▶ _TO BE DONE_
Please return every line of the records that contains the word "size", with case counting.

━━━━━ INPUT ROWS

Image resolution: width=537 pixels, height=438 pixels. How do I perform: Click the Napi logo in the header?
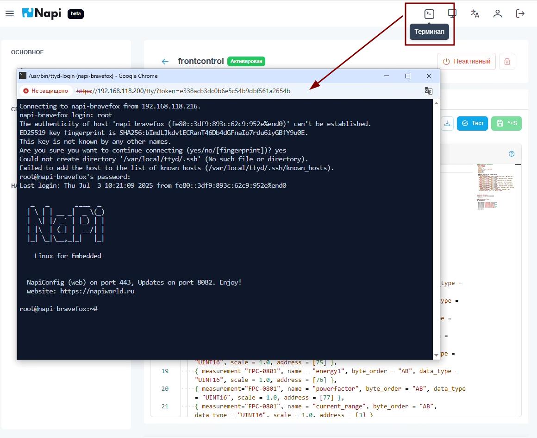pos(42,13)
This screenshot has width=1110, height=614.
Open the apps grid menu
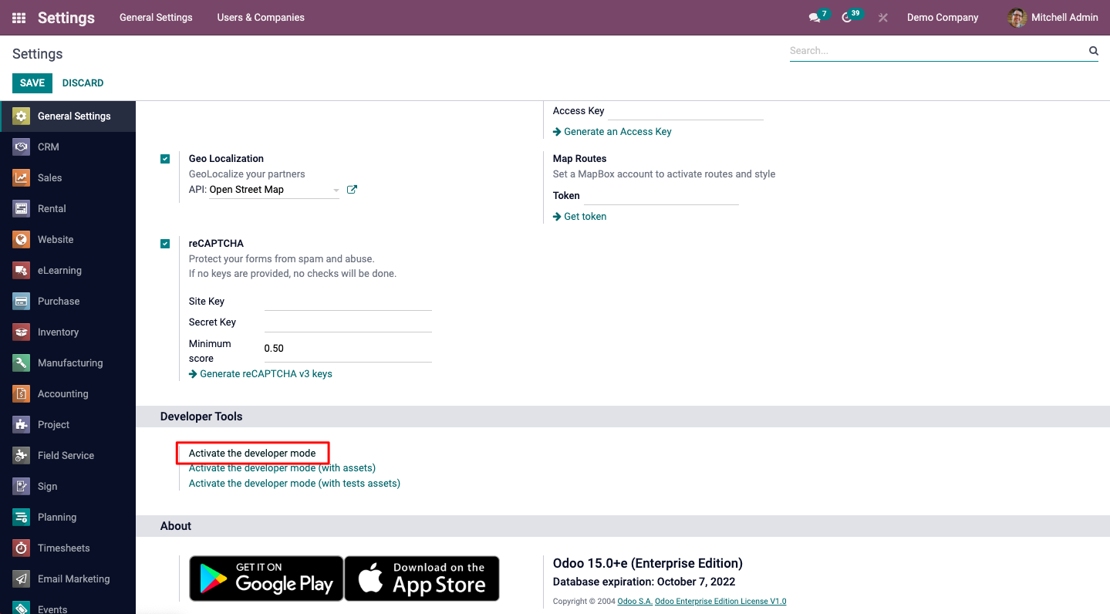pos(18,17)
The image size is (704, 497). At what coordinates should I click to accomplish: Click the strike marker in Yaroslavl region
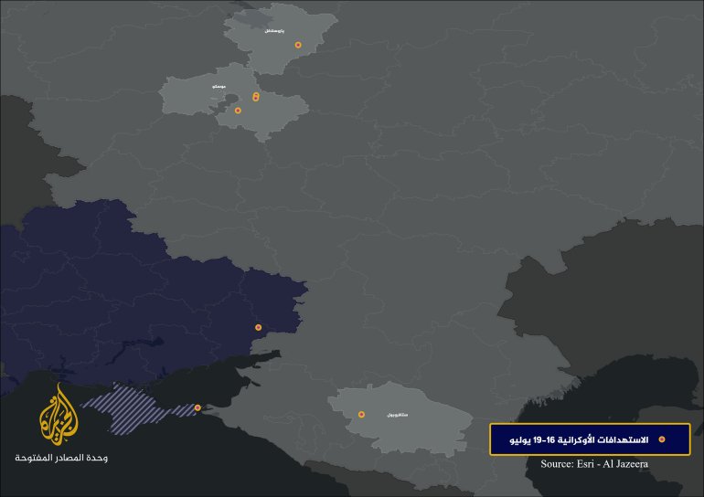(x=298, y=45)
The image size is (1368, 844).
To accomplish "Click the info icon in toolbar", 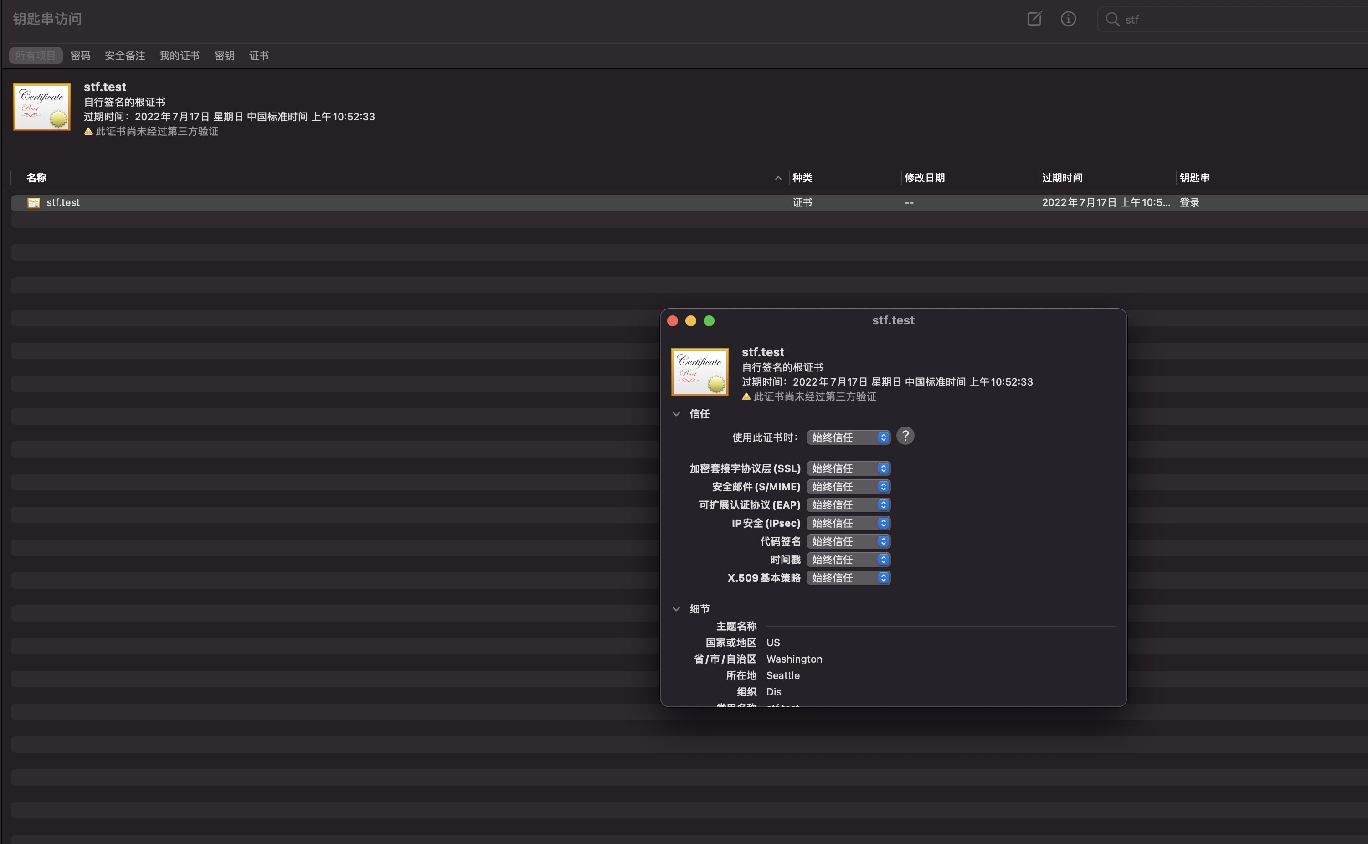I will 1068,19.
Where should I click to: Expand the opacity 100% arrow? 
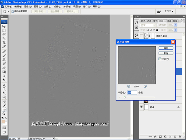175,25
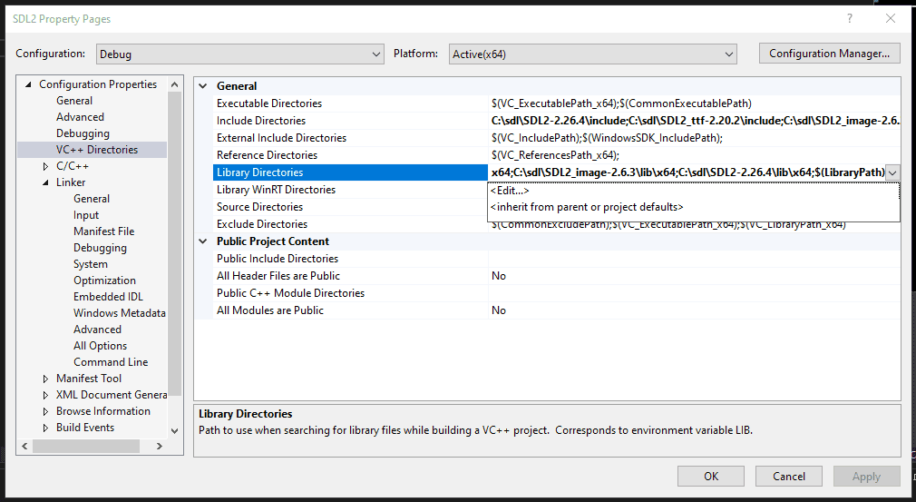Select Debugging under Configuration Properties
Viewport: 916px width, 502px height.
coord(83,133)
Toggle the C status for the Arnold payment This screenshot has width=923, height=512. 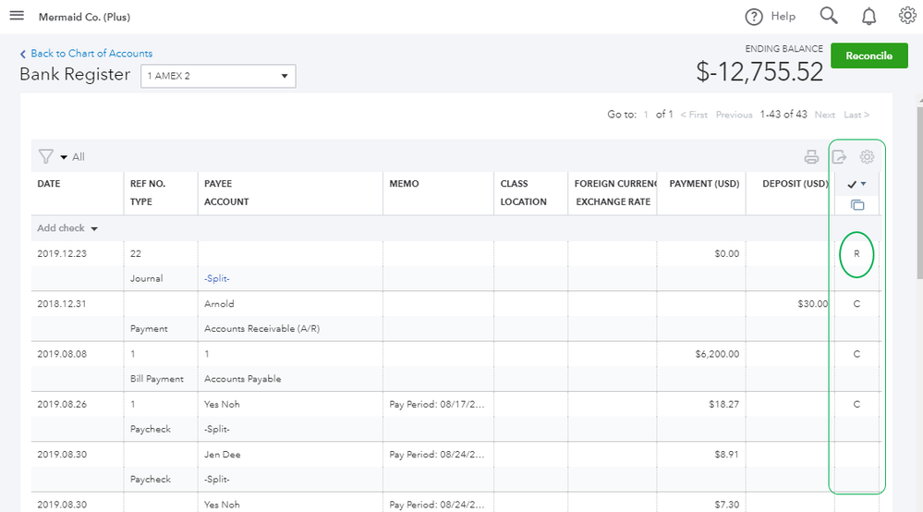[856, 304]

━━━━━━━━━━

▶ _RESULT_
The image size is (704, 497). At what coordinates should I click to accomplish: Click the strike marker in Yaroslavl region
The image size is (1368, 844).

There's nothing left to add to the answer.